Di Gennaro su Palermo-Modena
“Modena – ha premesso Davide Di Gennaro – è un’esperienza che ricordo con grande piacere. È stata una stagione di livello, sebbene arrivassi da un infortunio grave, avuto l’anno prima a Padova. È stato un periodo di rinascita, mi sono trovato bene grazie all’ambiente, alla società e ai compagni. Insieme a quella di La Spezia, è stata la stagione più prolifica dal punto dei vista dei gol. Sono riuscito a dimostrare in maniera netta quello che era il mio calcio. Avevo sicuramente grandi responsabilità datemi dal mister e dai compagni, nonostante la mia giovane età. Questo mi ha permesso di esprimermi al meglio in una piazza che vive di calcio e che ha una tradizione importante”.

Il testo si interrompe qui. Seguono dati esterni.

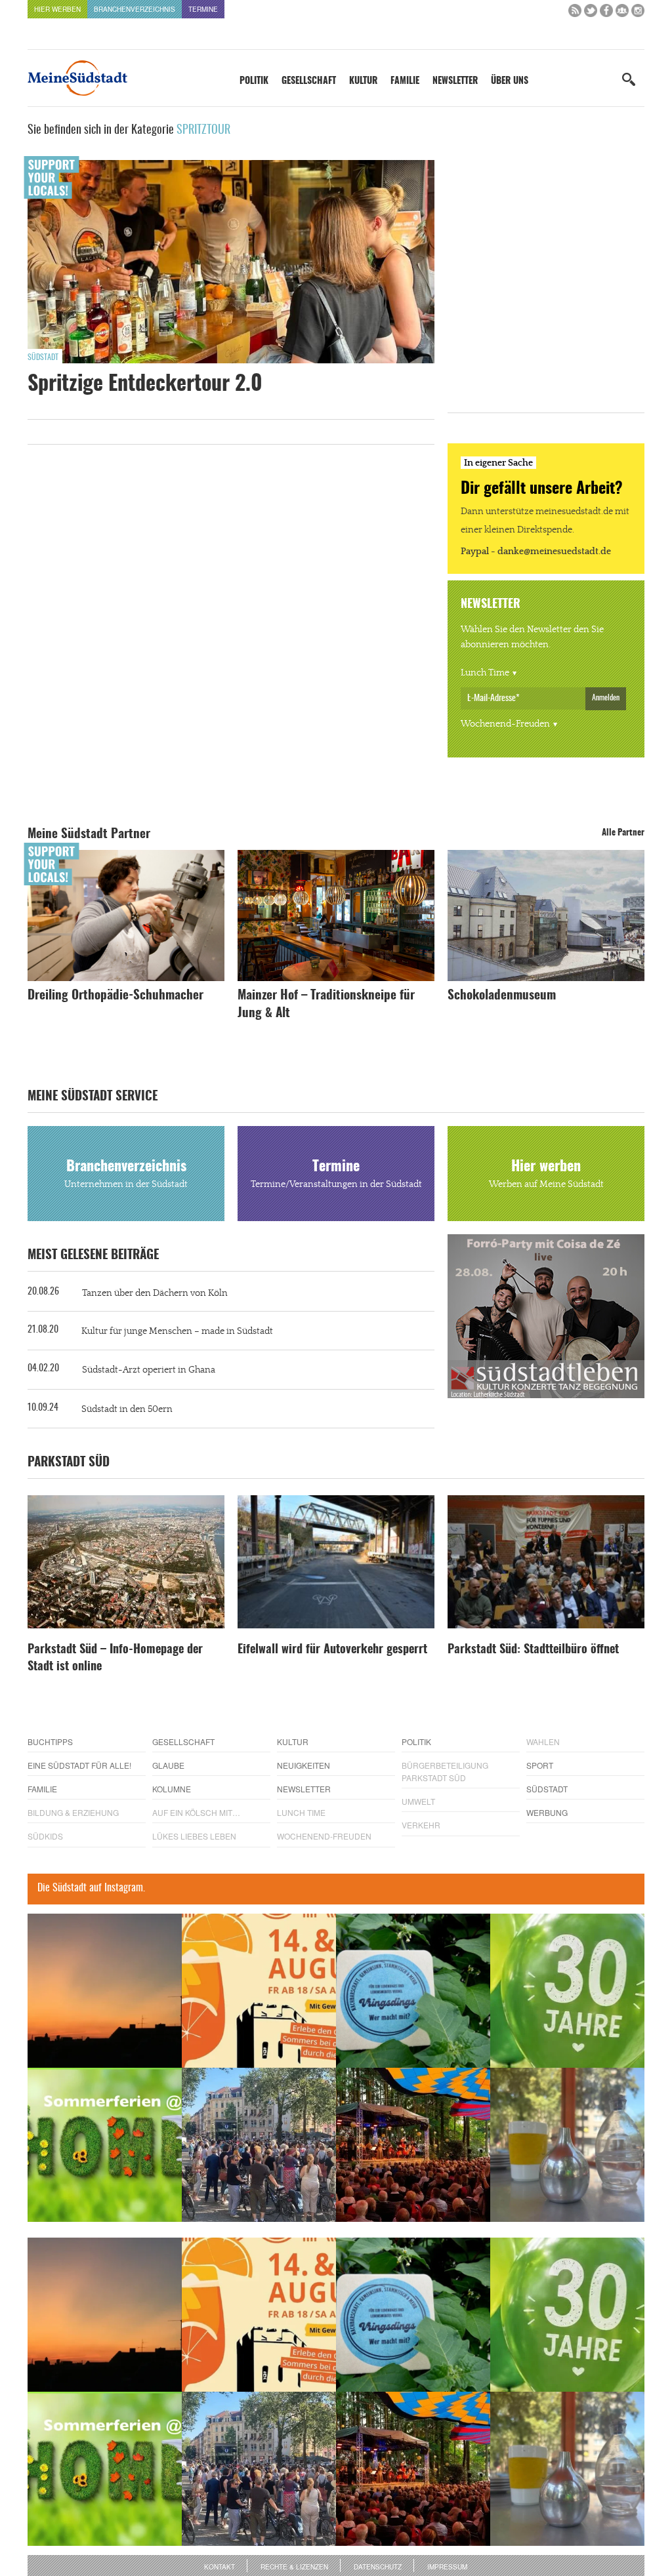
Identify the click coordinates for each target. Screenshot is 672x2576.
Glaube (168, 1765)
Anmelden (606, 698)
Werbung (547, 1812)
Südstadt (43, 357)
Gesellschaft (309, 81)
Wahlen (543, 1741)
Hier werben (57, 9)
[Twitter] (590, 13)
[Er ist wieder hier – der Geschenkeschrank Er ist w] (567, 2145)
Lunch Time (485, 673)
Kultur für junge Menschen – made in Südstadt (177, 1331)
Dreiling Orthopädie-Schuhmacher (115, 996)
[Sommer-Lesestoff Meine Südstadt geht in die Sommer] (105, 1991)
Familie (404, 81)
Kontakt (219, 2566)
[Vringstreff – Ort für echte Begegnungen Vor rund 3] (567, 1991)
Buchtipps (50, 1741)
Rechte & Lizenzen (294, 2566)
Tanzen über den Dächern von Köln (155, 1293)
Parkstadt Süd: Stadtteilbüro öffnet (533, 1650)
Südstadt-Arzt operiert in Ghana (148, 1370)
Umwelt (418, 1801)
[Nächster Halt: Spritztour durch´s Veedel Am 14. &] (259, 1991)
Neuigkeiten (303, 1765)
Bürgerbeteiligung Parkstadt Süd (445, 1771)
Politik (254, 81)
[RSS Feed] (574, 13)
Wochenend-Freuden (505, 724)
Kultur (363, 81)
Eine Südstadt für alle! (79, 1765)
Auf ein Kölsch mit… (196, 1812)
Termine (203, 9)
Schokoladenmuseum (502, 996)
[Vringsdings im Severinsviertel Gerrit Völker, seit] (413, 1991)
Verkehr (421, 1824)
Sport (539, 1765)
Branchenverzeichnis (134, 9)
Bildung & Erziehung (73, 1812)
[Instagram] (637, 13)
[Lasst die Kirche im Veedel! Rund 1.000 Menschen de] (259, 2145)
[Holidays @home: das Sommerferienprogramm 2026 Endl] (105, 2145)
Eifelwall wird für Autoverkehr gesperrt (332, 1650)
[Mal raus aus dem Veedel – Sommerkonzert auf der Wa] (413, 2145)
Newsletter (455, 81)
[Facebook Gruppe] (622, 13)
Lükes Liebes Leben (194, 1835)
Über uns (509, 81)
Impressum (447, 2566)
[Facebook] (606, 13)
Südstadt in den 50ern (127, 1409)
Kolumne (171, 1788)
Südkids (45, 1835)
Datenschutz (378, 2566)
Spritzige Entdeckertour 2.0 (145, 384)
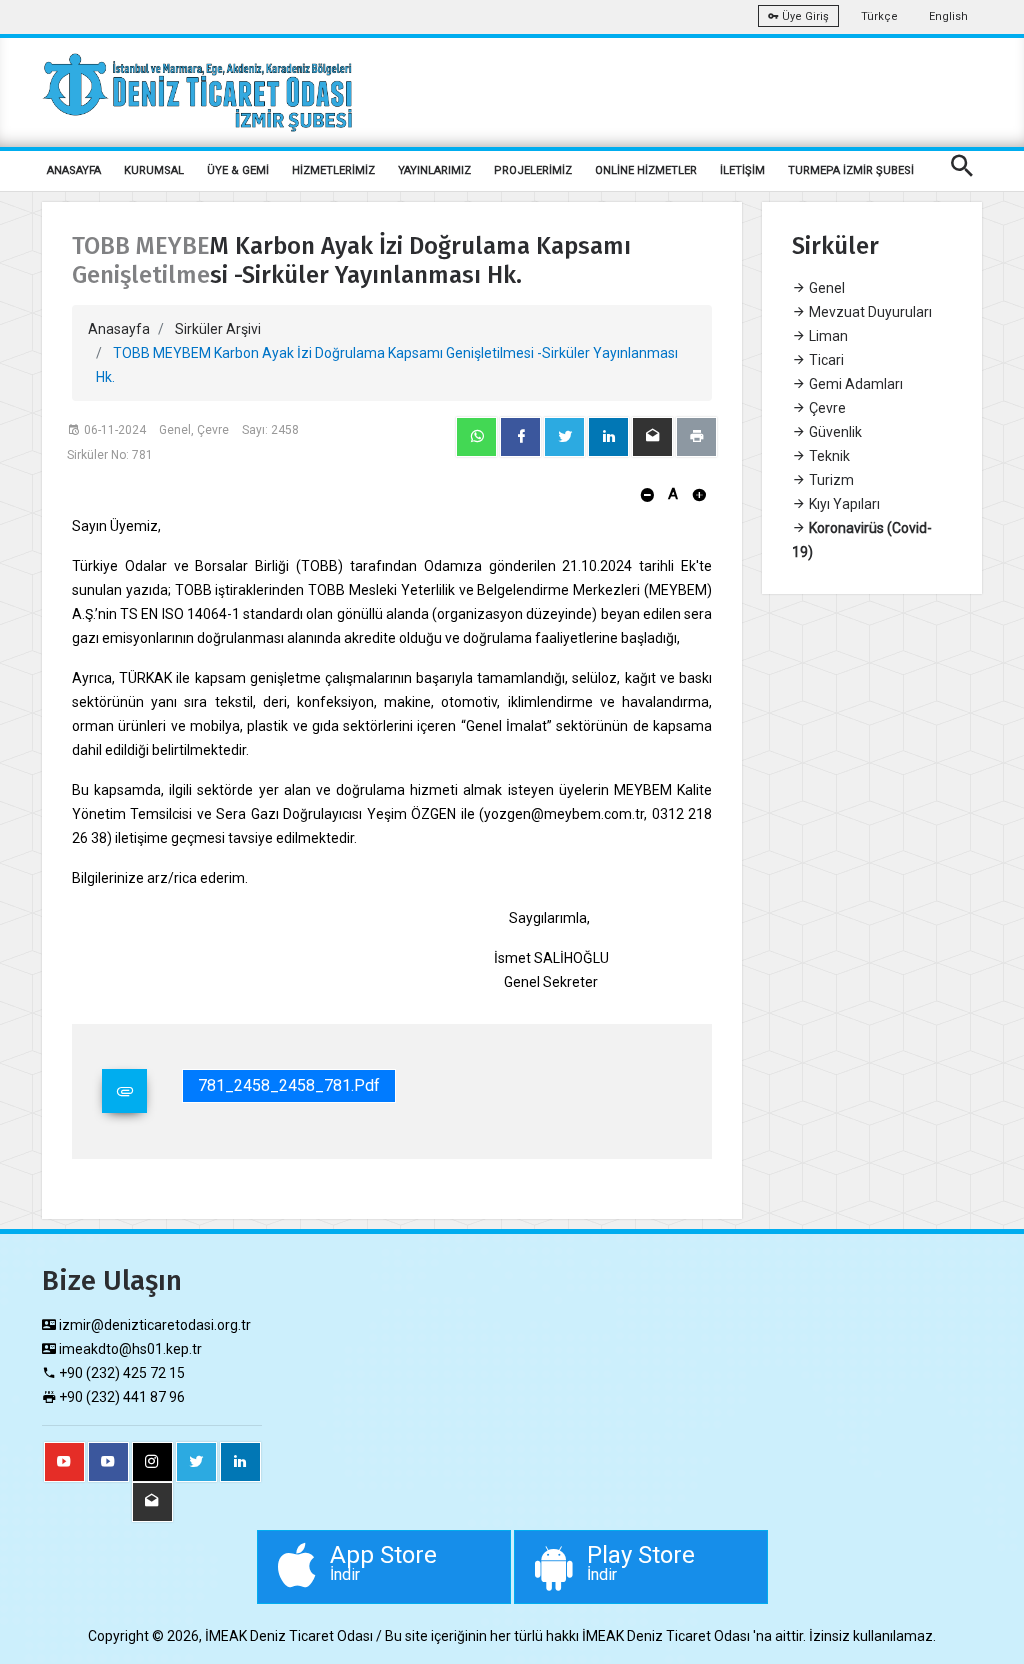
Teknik (828, 456)
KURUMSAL (154, 170)
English (948, 16)
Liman (827, 336)
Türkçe (879, 16)
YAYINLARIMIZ (434, 170)
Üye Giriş (804, 16)
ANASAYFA (74, 170)
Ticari (825, 360)
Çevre (826, 408)
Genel (825, 288)
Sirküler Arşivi (218, 329)
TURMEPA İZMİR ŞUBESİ (851, 170)
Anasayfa (119, 329)
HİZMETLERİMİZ (333, 170)
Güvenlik (834, 432)
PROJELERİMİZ (533, 170)
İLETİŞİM (742, 170)
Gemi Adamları (854, 384)
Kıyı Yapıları (843, 504)
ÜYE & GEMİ (238, 170)
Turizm (830, 480)
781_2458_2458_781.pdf (289, 1085)
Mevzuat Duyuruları (869, 312)
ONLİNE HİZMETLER (646, 170)
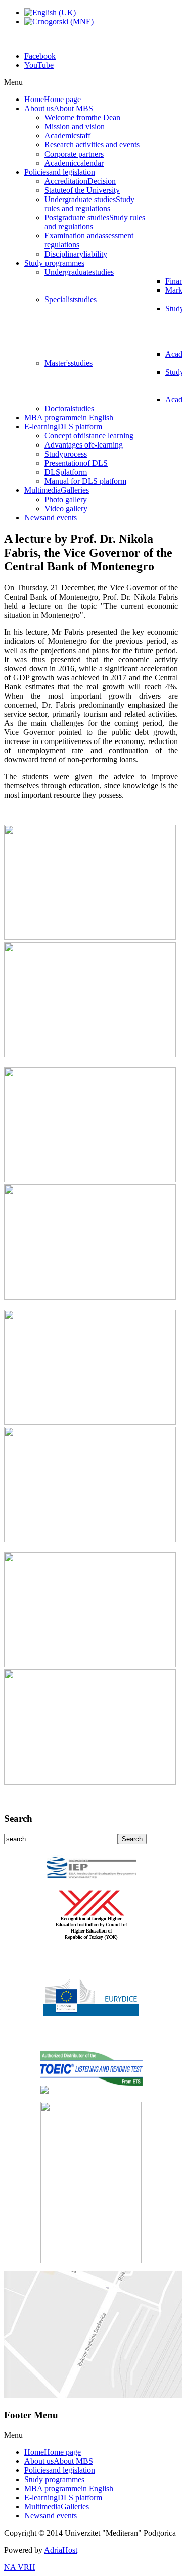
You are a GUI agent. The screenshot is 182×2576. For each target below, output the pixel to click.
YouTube (39, 65)
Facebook (40, 56)
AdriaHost (60, 2550)
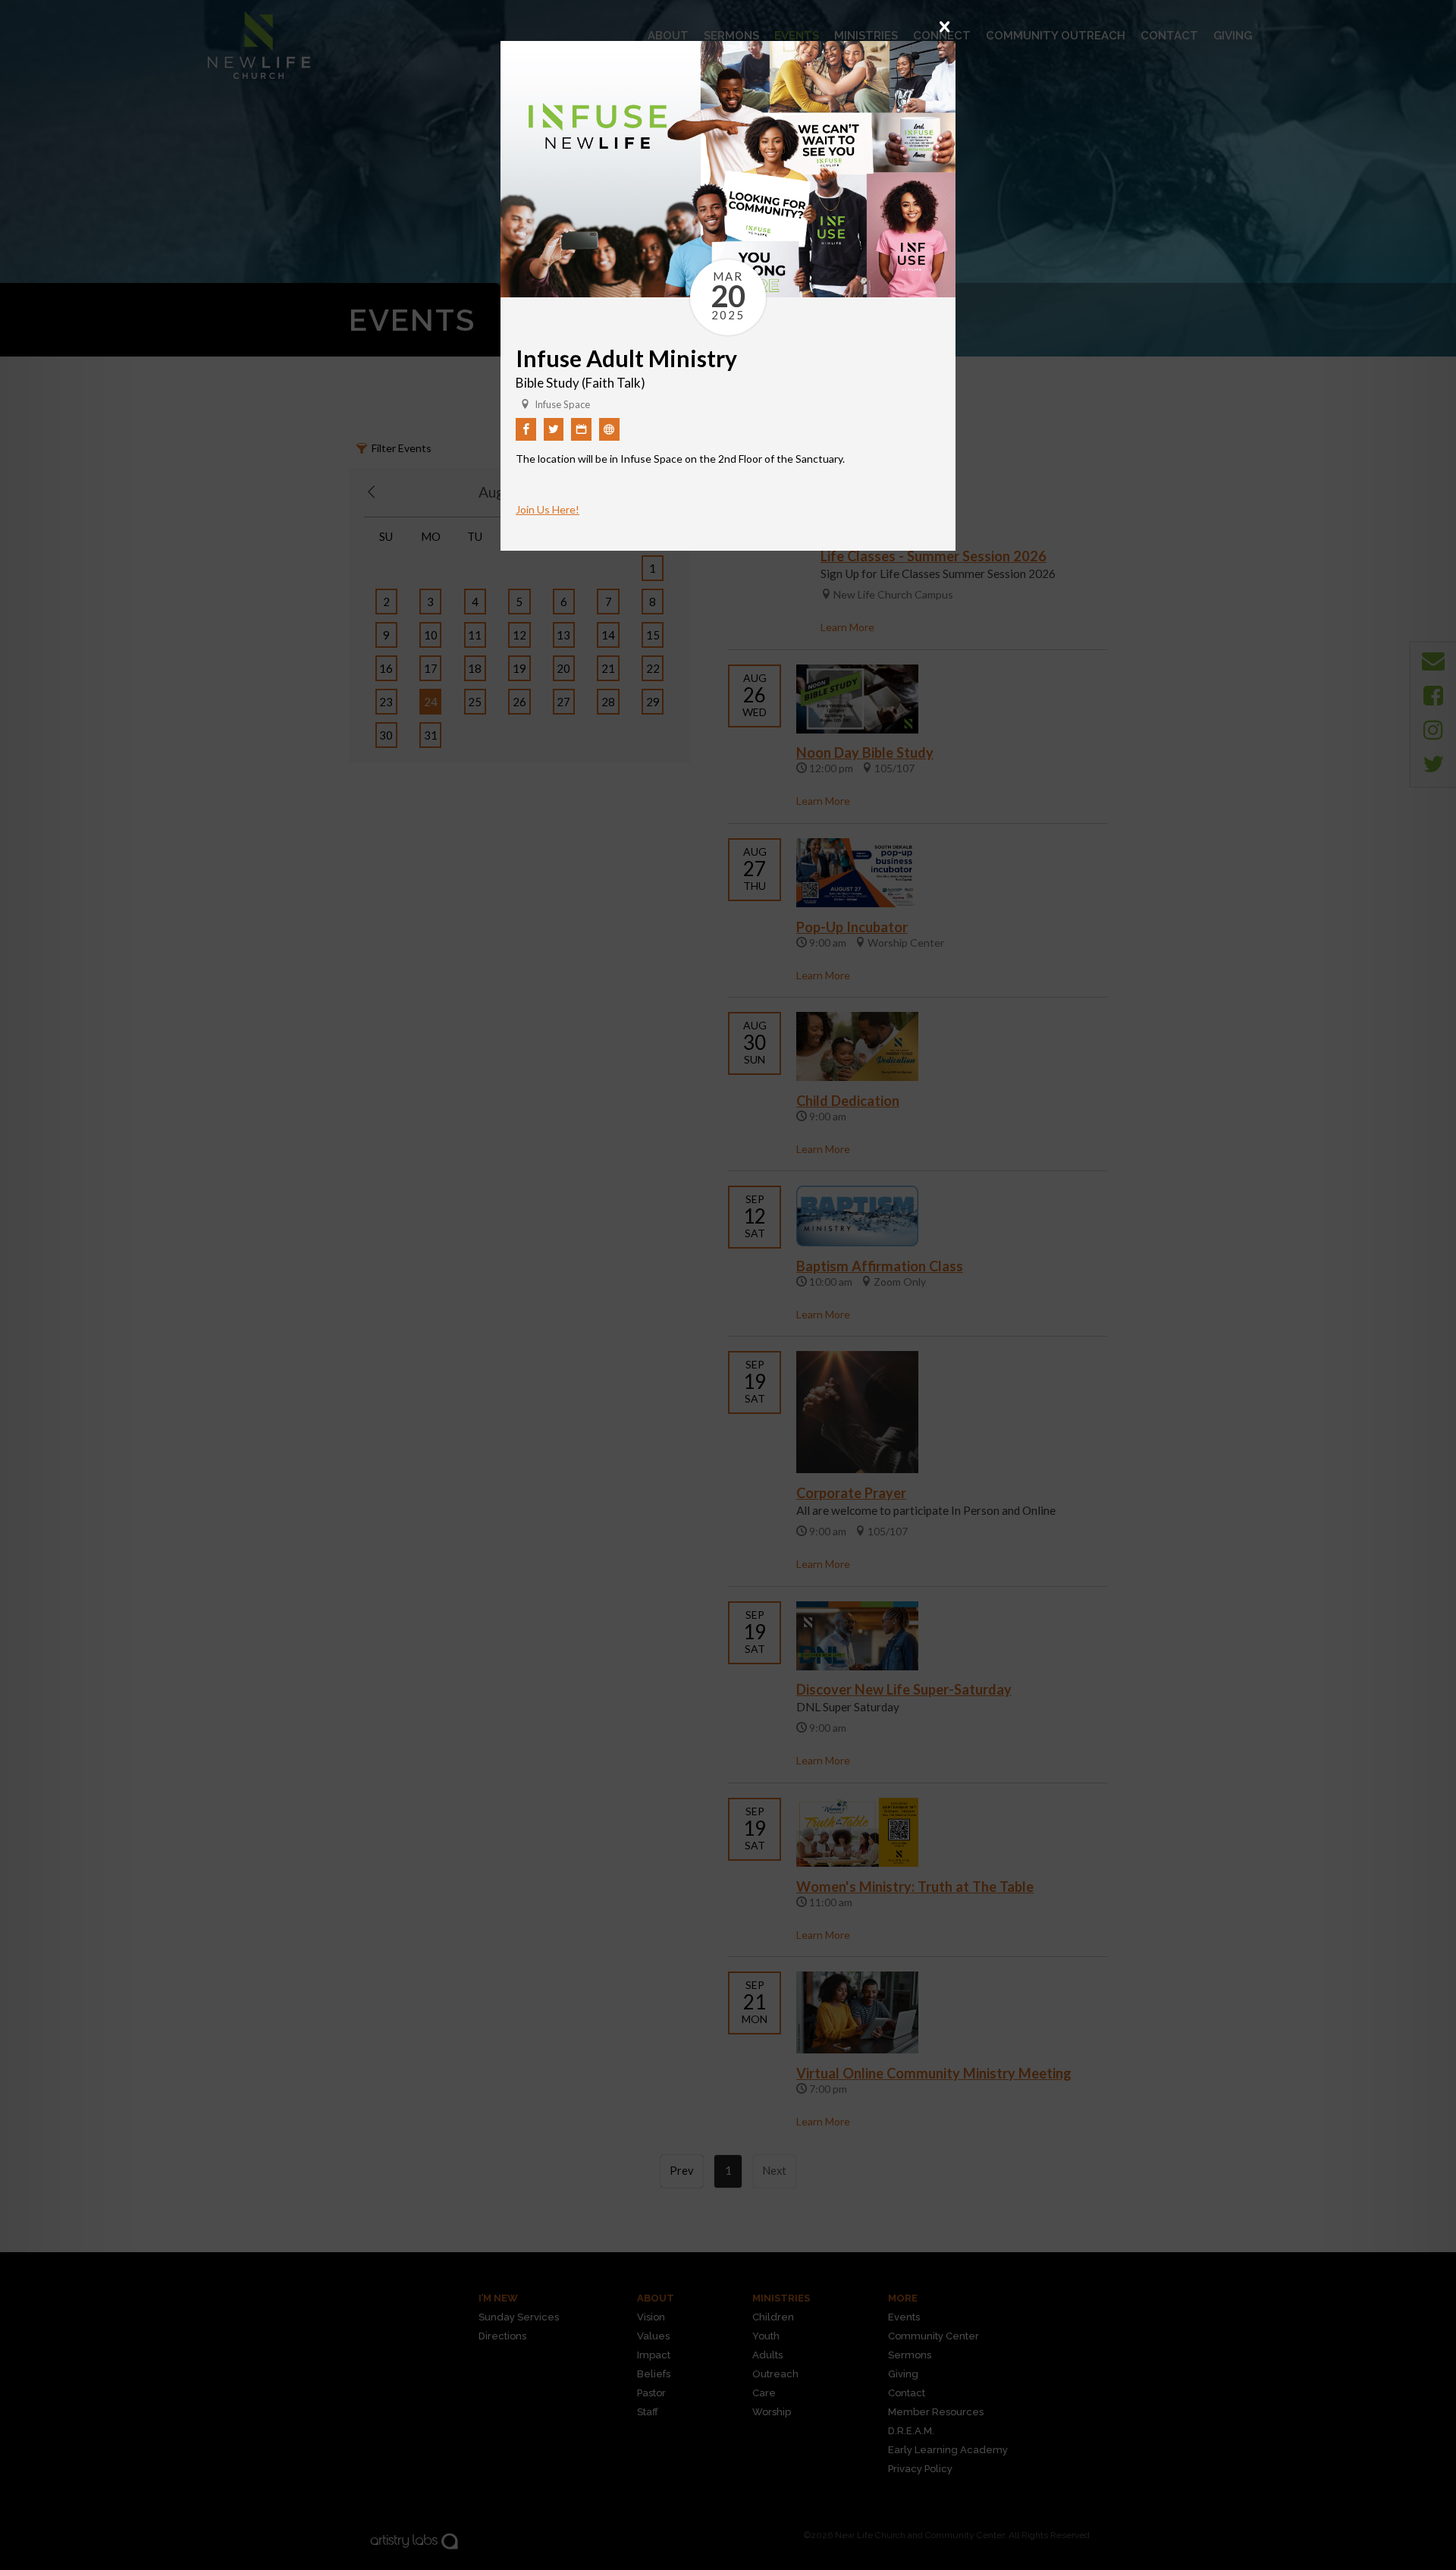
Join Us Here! (547, 509)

Una piazza che adesso sogna il ritorno da Serie A, seppure non molti avrebbero puntato su un avvio di stagione così positivo. “Palermo-Modena è uno scontro importante, anche se siamo all’inizio del campionato. È una buona occasione per confrontarsi. Il Modena non partiva con i favori del pronostico, ma quando sei lì l’appetito vien mangiando, come recita un detto. È una squadra che, per le qualità che ha, può rimanere in alto. Dopo un ottimo avvio, la partita col Palermo sarà un’occasione per dimostrare cosa può dire in questa stagione”.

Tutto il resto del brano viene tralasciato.